Exercise task :: Substitute "Units Returned" for "Units Sold" in the lines starting at the one containing "Task: Click the Units Sold header cell" and ending at the one containing "Delete circle.py using the trash icon". Give back only those lines, otherwise unchanged.

═════ Data provided

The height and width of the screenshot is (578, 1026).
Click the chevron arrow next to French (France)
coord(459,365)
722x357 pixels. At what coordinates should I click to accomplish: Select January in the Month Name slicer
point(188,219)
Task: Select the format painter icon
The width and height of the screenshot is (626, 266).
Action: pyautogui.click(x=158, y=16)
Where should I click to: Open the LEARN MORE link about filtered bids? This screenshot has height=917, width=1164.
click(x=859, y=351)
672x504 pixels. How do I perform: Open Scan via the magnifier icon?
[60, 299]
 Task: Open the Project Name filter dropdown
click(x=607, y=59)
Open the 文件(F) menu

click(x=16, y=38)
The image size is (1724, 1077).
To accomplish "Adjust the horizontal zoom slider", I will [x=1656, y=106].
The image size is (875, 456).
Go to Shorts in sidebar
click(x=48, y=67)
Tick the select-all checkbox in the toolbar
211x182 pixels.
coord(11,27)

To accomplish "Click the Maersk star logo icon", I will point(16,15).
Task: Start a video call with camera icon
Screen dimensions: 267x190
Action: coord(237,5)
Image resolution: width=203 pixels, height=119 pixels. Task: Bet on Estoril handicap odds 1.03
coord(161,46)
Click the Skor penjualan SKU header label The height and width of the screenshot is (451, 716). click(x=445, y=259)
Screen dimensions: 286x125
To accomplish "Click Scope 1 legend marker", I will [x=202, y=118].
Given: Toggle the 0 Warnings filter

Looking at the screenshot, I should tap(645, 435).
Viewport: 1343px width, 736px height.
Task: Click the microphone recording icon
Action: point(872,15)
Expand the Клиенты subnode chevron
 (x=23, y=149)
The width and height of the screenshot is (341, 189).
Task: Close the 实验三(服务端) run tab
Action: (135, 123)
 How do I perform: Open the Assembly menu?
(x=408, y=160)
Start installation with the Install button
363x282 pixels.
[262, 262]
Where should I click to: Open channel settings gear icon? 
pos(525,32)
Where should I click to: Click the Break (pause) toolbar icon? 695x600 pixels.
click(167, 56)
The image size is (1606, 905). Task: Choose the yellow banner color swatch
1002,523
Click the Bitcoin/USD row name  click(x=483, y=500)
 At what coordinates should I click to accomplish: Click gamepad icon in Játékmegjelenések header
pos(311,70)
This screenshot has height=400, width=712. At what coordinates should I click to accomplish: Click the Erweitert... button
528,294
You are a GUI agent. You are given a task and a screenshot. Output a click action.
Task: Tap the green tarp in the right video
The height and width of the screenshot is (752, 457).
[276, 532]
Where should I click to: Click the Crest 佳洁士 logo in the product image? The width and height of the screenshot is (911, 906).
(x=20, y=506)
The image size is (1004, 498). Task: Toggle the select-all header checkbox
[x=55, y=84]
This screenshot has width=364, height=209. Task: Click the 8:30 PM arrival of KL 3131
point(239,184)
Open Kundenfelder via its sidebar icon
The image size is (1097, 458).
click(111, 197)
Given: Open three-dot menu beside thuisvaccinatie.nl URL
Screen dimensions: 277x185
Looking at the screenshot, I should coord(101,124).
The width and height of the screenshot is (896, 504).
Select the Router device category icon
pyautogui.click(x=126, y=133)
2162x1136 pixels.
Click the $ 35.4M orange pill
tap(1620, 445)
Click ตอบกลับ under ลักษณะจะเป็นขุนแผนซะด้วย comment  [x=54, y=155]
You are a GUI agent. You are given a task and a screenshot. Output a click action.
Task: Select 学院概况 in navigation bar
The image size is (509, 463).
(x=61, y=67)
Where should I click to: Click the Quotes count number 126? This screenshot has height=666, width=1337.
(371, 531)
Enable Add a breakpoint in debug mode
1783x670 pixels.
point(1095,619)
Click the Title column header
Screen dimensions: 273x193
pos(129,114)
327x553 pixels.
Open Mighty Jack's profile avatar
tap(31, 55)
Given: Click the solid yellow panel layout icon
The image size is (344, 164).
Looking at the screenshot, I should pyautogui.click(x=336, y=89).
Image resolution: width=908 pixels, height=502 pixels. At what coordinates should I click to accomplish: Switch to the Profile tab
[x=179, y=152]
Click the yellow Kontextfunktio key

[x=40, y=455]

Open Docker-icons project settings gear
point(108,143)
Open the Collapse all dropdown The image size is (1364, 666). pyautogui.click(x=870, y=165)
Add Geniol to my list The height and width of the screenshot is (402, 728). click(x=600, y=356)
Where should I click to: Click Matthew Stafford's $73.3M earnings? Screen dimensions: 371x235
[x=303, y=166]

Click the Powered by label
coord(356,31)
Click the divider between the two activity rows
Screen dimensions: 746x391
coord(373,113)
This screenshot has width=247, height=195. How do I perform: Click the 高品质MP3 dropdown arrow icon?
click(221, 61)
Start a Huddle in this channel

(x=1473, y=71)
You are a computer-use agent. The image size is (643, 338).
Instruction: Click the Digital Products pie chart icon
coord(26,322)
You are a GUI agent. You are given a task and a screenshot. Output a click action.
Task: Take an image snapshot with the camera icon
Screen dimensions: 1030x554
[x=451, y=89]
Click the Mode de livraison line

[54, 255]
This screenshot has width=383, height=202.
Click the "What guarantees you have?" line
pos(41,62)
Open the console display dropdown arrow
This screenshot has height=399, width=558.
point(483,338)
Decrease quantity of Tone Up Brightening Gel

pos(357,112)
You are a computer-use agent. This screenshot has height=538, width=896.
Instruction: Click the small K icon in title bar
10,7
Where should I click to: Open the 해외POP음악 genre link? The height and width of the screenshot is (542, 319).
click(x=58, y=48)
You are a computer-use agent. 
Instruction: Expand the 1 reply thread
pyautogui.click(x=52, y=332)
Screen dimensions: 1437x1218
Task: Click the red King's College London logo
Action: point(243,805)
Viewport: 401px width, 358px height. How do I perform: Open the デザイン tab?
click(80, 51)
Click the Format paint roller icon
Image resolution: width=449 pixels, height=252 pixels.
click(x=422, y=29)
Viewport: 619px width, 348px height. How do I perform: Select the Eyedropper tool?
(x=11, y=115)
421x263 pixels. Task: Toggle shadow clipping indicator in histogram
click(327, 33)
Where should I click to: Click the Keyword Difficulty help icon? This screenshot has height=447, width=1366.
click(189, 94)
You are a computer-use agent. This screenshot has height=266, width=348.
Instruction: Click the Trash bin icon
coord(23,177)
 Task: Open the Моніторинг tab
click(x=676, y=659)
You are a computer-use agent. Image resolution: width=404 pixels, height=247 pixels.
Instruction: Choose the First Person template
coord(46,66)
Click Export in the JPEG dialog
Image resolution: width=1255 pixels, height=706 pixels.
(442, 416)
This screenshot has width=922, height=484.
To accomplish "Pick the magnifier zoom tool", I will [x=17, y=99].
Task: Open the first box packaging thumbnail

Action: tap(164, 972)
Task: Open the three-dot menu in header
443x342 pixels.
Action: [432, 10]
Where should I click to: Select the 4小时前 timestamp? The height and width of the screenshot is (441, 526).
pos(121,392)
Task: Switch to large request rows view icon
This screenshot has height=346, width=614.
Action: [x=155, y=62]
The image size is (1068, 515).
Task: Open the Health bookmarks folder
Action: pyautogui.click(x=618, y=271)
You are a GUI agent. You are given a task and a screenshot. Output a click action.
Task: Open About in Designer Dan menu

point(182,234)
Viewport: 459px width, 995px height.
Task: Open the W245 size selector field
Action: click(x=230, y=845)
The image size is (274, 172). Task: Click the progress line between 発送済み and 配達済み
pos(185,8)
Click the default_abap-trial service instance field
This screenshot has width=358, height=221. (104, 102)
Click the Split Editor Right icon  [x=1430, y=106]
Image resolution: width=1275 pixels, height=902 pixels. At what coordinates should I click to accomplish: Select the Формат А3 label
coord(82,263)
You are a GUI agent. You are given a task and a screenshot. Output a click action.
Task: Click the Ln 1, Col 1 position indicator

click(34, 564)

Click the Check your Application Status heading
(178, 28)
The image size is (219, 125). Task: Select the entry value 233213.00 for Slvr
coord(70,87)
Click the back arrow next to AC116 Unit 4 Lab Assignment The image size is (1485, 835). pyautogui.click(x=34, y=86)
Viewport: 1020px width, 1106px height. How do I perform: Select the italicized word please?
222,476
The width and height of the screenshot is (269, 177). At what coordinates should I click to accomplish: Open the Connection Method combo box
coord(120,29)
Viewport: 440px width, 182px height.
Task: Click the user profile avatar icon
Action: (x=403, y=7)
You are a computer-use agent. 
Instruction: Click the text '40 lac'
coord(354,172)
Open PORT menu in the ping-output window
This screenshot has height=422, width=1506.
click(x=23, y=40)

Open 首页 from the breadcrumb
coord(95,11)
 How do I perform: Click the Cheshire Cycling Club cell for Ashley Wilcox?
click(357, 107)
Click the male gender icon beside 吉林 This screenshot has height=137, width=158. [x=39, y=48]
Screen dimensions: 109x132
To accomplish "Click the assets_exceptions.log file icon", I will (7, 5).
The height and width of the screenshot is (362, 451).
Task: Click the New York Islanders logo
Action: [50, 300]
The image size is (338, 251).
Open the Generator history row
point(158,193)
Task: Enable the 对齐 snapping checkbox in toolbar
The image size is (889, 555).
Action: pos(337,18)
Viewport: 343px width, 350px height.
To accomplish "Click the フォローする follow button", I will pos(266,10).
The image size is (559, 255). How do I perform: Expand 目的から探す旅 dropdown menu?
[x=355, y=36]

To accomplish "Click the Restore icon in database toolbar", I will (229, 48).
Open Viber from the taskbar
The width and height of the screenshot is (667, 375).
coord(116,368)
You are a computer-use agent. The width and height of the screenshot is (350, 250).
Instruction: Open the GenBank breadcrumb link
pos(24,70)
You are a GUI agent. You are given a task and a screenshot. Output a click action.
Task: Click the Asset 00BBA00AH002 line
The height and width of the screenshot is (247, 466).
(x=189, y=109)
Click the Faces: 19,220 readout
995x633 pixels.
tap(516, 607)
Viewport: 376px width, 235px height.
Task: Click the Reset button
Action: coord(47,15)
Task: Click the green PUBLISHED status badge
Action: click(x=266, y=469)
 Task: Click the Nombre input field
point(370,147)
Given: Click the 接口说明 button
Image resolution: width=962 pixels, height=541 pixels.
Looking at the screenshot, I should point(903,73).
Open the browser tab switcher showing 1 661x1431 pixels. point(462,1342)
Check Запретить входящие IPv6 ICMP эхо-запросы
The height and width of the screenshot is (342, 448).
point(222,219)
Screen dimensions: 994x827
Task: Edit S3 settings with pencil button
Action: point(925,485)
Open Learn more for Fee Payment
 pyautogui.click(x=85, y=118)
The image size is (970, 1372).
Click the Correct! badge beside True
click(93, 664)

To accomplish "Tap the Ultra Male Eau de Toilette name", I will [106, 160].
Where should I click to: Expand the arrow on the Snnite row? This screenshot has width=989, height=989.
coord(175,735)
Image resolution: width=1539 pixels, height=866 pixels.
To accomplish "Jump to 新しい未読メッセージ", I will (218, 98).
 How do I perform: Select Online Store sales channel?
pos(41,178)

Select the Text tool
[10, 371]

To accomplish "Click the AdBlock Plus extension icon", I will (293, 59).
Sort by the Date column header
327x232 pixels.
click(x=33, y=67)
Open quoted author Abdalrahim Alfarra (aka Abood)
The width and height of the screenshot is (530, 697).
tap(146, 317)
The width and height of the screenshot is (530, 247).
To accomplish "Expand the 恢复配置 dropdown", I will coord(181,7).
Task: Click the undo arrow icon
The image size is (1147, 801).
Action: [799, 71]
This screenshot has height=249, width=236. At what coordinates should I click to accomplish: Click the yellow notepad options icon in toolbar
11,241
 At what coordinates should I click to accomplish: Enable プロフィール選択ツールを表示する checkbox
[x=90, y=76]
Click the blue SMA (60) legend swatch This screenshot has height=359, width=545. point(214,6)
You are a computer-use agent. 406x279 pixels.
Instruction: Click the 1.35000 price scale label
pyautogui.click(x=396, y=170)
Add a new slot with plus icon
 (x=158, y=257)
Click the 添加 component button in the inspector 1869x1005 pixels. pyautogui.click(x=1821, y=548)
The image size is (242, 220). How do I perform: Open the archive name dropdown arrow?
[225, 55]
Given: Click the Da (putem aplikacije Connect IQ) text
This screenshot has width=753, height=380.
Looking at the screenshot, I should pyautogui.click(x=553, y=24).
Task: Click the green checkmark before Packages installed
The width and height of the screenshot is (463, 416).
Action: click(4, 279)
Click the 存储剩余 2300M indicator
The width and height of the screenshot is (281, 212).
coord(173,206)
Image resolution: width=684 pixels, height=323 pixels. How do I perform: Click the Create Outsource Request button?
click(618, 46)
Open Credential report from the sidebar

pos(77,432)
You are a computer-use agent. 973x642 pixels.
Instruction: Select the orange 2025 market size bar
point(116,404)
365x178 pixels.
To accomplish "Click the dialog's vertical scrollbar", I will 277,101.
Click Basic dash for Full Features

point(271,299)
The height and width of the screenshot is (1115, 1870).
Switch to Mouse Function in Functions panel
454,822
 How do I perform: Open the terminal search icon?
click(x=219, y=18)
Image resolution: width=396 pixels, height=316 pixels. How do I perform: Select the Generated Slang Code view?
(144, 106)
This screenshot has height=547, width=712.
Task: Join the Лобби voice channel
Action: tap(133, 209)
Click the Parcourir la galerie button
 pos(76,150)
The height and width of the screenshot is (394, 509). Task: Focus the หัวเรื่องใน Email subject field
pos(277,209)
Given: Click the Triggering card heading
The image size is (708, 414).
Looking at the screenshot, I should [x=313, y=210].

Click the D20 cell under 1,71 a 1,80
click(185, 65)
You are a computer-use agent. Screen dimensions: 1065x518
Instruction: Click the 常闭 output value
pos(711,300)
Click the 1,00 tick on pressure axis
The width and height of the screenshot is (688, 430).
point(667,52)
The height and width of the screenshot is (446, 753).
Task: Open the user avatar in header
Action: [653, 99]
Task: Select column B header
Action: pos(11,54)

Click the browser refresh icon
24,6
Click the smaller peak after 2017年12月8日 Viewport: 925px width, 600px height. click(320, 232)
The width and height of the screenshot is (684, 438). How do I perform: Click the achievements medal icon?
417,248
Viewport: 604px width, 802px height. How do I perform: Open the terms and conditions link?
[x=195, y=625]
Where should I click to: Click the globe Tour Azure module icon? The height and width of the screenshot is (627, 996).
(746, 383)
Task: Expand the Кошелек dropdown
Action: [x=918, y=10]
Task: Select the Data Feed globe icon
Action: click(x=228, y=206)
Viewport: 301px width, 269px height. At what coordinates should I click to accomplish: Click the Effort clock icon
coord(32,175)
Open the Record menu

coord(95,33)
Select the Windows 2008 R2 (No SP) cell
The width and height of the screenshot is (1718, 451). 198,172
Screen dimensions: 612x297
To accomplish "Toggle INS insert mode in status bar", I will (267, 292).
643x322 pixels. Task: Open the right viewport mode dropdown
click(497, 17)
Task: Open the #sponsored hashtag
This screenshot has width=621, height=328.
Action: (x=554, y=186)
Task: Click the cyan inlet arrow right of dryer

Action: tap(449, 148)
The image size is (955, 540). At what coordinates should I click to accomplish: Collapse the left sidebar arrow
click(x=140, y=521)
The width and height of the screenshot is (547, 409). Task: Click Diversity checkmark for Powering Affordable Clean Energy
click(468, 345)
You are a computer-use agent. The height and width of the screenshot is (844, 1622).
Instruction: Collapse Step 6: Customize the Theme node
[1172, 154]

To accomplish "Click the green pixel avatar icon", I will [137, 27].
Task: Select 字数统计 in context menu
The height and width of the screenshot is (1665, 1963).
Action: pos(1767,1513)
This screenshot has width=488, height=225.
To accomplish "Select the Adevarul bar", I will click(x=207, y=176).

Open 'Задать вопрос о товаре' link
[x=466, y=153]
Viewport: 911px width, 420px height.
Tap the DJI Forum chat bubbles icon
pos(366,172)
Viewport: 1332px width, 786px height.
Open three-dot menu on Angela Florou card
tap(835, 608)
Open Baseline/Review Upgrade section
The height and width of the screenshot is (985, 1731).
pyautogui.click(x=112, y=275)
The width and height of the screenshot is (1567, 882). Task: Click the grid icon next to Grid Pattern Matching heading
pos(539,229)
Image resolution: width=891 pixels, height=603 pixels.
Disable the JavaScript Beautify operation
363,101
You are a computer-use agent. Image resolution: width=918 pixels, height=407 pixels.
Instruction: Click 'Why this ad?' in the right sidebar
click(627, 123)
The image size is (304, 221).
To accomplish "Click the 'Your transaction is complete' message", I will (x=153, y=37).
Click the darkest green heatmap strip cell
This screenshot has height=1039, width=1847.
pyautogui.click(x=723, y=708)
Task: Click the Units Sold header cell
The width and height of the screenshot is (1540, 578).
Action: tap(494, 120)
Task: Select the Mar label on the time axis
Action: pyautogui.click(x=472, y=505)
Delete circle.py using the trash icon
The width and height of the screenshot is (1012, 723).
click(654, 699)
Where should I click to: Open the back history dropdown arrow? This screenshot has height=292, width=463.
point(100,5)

══════════

Exercise answer ::
Task: Click the Units Returned header cell
The width and height of the screenshot is (1540, 578).
Action: tap(494, 120)
Task: Select the Mar label on the time axis
Action: pyautogui.click(x=472, y=505)
Delete circle.py using the trash icon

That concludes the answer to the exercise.